Over the last few years, the presence of the mobile robotics has considerably
increased in a wide variety of environments. It is common to find robots that carry
out repetitive and specific applications and also, they can be used for working at
dangerous environments and to perform precise tasks. These robots can be
found in a variety of social environments, such as industry, household,
educational and health scenarios. For that reason, they need a specific and
continuous research and improvement work. Specifically, autonomous mobile
robots require a very precise technology to perform tasks without human
assistance.
To perform tasks autonomously, the robots must be able to navigate in an
unknown environment. For that reason, the autonomous mobile robots must be
able to address the mapping and localization tasks: they must create a model of
the environment and estimate their position and orientation.
This PhD thesis proposes and analyses different methods to carry out the map
creation and the localization tasks in indoor environments. To address these
tasks only visual information is used, specifically, omnidirectional images, with a
360º field of view. Throughout the chapters of this document solutions for
autonomous navigation tasks are proposed, they are solved using
transformations in the images captured by a vision system mounted on the robot.
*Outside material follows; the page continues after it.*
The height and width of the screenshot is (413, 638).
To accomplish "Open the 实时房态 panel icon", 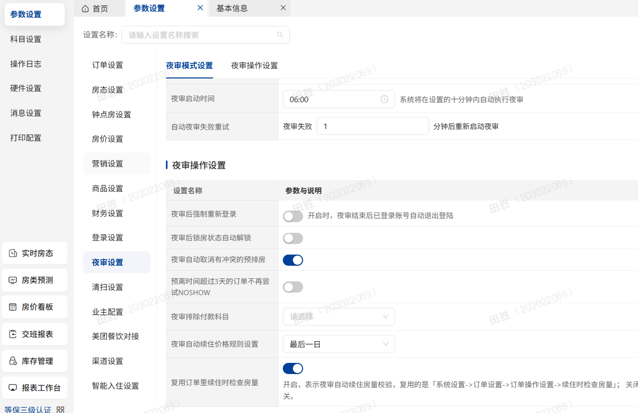I will [x=13, y=253].
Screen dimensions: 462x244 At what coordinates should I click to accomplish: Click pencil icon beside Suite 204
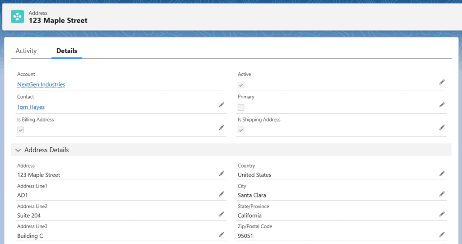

Firstly, the thesis focuses on the study of the global appearance descriptors in
the localization task. The global appearance descriptors are algorithms that
transform an image globally, into a unique vector. In these works, a deep
comparative study is performed. In the experiments different global appearance
descriptors are used along with omnidirectional images and the results are
compared. The main goal is to obtain an optimized algorithm to estimate the robot
position and orientation in real indoor environments. The experiments take place
with real conditions, so some visual changes in the scenes can occur, such as
camera defects, furniture or people movements and changes in the lighting
conditions. The computational cost is also studied; the idea is that the robot has
to localize the robot in an accurate mode, but also, it has to be fast enought.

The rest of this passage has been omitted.